Everybody recognizes in the education of children two distinct things: instruction and education properly so called: the first has for its object the mind; and the second the character. These two things must not be separated: for, without instruction, all education is powerless; and without a moral education, instruction may be dangerous.

Parents should then—and it is a strict duty—give to their children the instruction their resources and condition allow; but they are not permitted to leave them in ignorance if they have the means to educate them. Some narrow minds still believe that instruction is of no use to the people, and is even a dangerous thing. This has been sufficiently refuted. The greatest number of crimes and offenses are committed by the most ignorant classes: the more they learn, the better will they understand the duties of their condition and the dignity of human nature. It has been justly said that little knowledge may be more dangerous than ignorance: for this reason should men be raised above the dangerous point, and be put in possession of as much knowledge as their condition warrants.

Instruction has two useful effects: first, it increases the resources of a man, renders him better qualified for a greater variety of things; it is then, as political economy styles it, a capital. Parents, in having their children taught, give them thereby a far more substantial and productive capital than what they could transmit to them by gift or legacy. In the second place, instruction elevates man and ennobles his nature. If it is reason that distinguishes man from the brute, knowledge enlarges and heightens reason. Instruction thus works together with moral education and forms one of its essential parts.

The head of a family who then, from personal interest, negligence, ill-will, or, in fine, from ignorance, deprives his children of the instruction which is their due, fails thereby in an essential duty.[79]
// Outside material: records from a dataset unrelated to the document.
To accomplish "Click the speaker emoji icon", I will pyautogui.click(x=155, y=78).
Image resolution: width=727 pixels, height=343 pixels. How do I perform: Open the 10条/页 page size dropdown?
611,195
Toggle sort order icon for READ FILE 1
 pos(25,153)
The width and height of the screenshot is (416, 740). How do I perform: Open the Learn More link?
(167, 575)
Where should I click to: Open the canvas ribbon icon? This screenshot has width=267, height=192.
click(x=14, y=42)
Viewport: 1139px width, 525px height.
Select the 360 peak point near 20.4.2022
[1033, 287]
It must, moreover, be admitted, that instruction alone does not suffice; science alone does not form character; persuasion, authority, example, the moral action of every instant is necessary thereto. It is a great problem to know how much of fear and gentleness, restraint and liberty should enter in paternal education. All agree that a child should not be brought up through fear alone, as the animals are. As Fénélon admirably puts it, “Joy and confidence should be the natural state of mind of children; otherwise their intelligence becomes obscured, their courage droops; if they are lively, fear will irritate them; if soft, it will make them stupid; fear is like the violent remedies employed in extreme illnesses: they purge; but they injure the constitution and wear out its organs; a soul led by fear is always the feebler for it.”
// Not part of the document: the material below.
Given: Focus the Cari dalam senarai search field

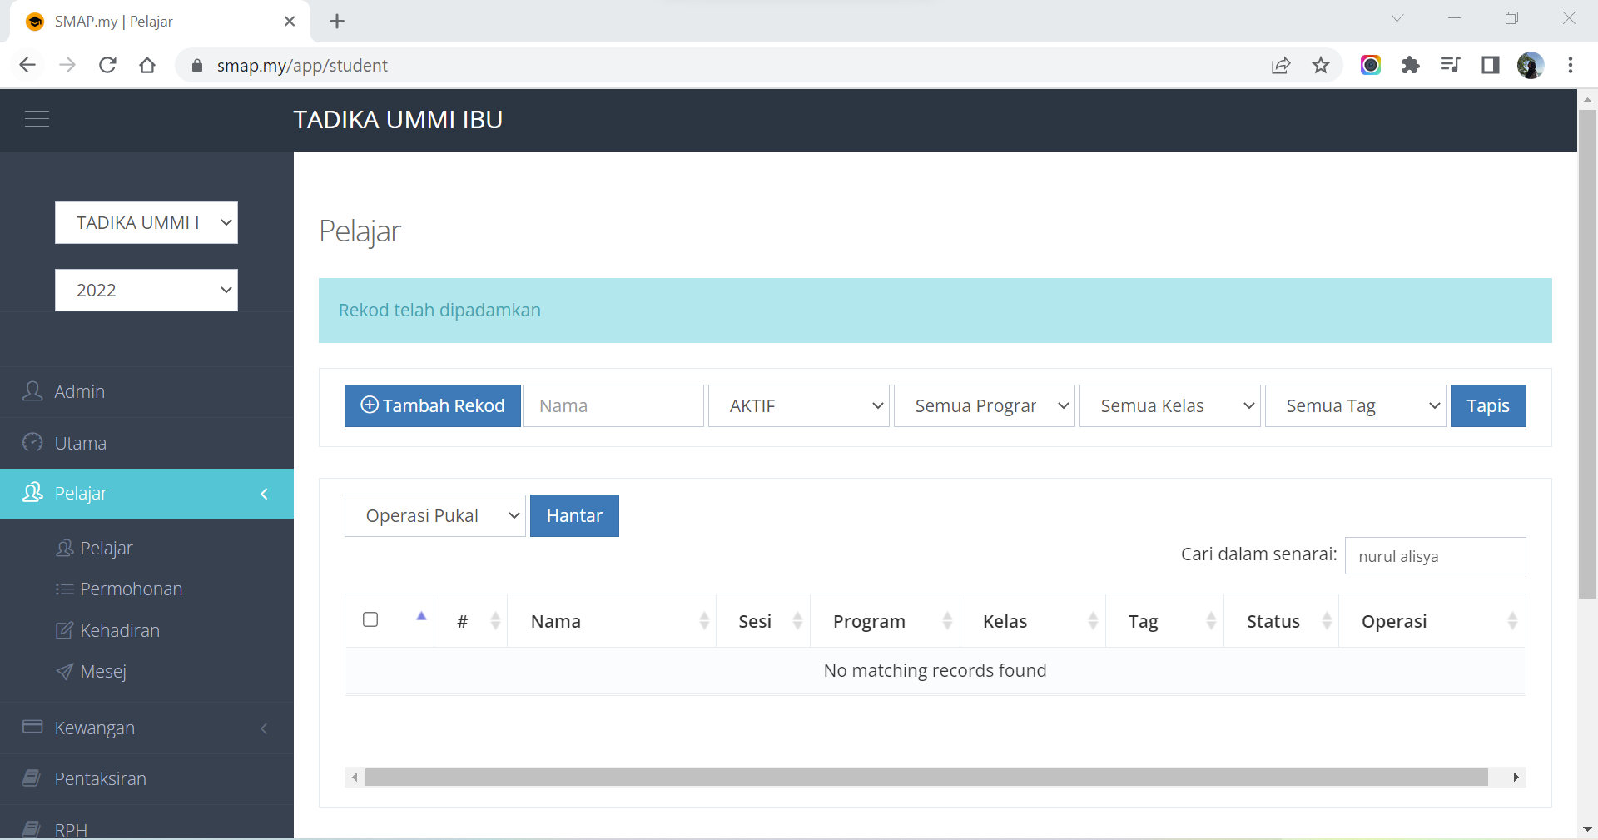Looking at the screenshot, I should click(1435, 556).
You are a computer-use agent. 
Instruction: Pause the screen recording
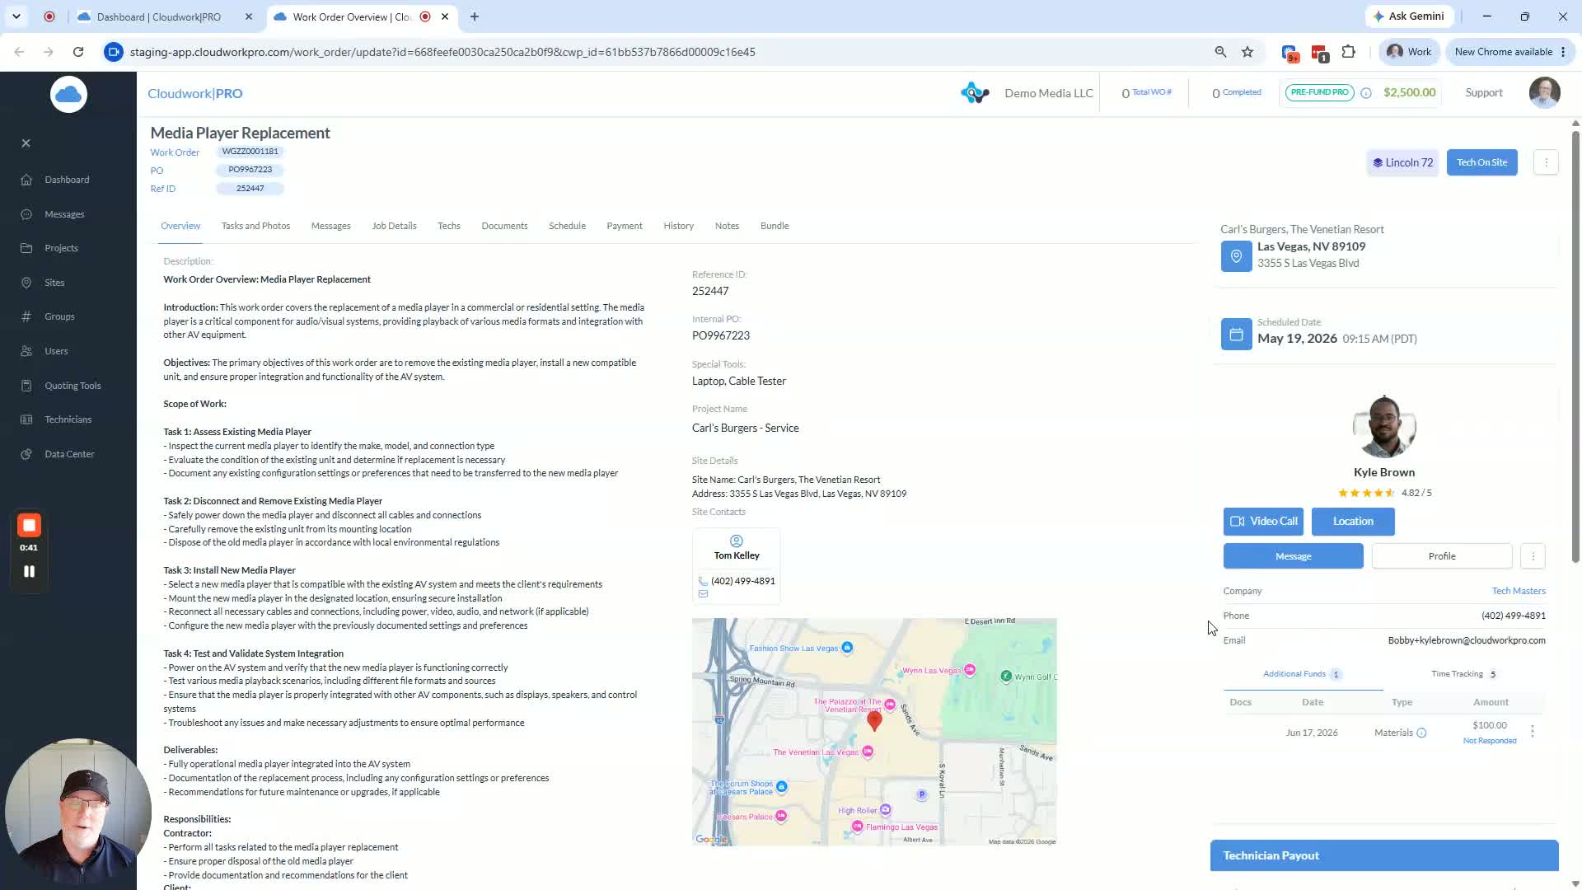[29, 571]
On the other hand, everybody admits also that an excessive indulgence is as dangerous as a despotic authority. Rousseau ingenuously remarks: “The best means of making your child miserable is to accustom it to obtaining all it wants; for its desires will incessantly grow with the facility with which it can satisfy them; sooner or later the inability to content it, will, despite yourself, oblige you to refuse, and this unexpected denial will give it more pain than the deprivation of the thing itself. First it will want the cane you have in your hand; then your watch; then the bird in the air; the bright star in the sky; in short, all that it sees: and unless you were a god, how could you satisfy it?” This remark of Rousseau refers to the earliest childhood, but it can be applied to all ages.

It is evident that all the duties we have here mentioned relate principally to the first of the three periods distinguished by Grotius. As the children grow up, their own personal responsibility gradually takes the place of the paternal responsibility, and there comes the time of the third state above mentioned, when both father and mother no longer owe their children any thing more than love or advice. Instead of being answerable for their existence, it is rather the reverse. It is the children’s turn to become responsible for the happiness and safety of their parents.
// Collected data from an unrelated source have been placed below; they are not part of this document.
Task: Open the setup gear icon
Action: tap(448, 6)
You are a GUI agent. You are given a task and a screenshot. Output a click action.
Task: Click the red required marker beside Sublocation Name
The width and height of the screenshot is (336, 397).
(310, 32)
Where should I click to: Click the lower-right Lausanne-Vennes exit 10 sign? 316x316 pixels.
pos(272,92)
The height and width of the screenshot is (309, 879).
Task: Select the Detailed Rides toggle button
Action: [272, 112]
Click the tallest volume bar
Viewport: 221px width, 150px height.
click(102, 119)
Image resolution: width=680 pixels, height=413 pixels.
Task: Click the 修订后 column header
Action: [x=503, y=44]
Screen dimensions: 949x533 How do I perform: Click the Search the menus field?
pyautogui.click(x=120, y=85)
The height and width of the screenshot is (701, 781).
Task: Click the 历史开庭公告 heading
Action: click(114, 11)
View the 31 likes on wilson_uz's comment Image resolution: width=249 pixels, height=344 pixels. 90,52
But, as we have said, the really difficult moment is that when the young man, awakening to himself, becomes conscious of a will, and, without experience and sense of proportion, wishes to exercise this will without restraint. It is here especially that the paternal will must show itself firm without despotism, and persuasive without flattery and weakness, and where it becomes necessary that the paternal authority be firmly rooted in the first age and upon solid foundations, so that the young man, even in his fits of self-will, may submit to this authority with confidence and respect. There is no particular formula which could set forth a rule of conduct obligatory under all circumstances. Tact in this case is better than rules.

127. Duties of children.—The German philosopher Fichte, in his book on Ethics, has said some very good things touching the duties of children; we will cite from it some of the pages devoted to this subject.[80]

“The right of parents to set limits to the liberty of their children cannot be questioned. I should respect the liberty of another man, because I regard him as a being morally educated, whose liberty is the necessary means whereby he may reach the end reason points out to him. I cannot be his judge, for he is my equal. But it is not the same in the case of my child. I regard my child not as a moral creature already formed, but to be formed; and it is precisely for this reason that it is my duty to educate it. The same reason which commands me to respect the liberty of my equals, commands me to limit that of my child.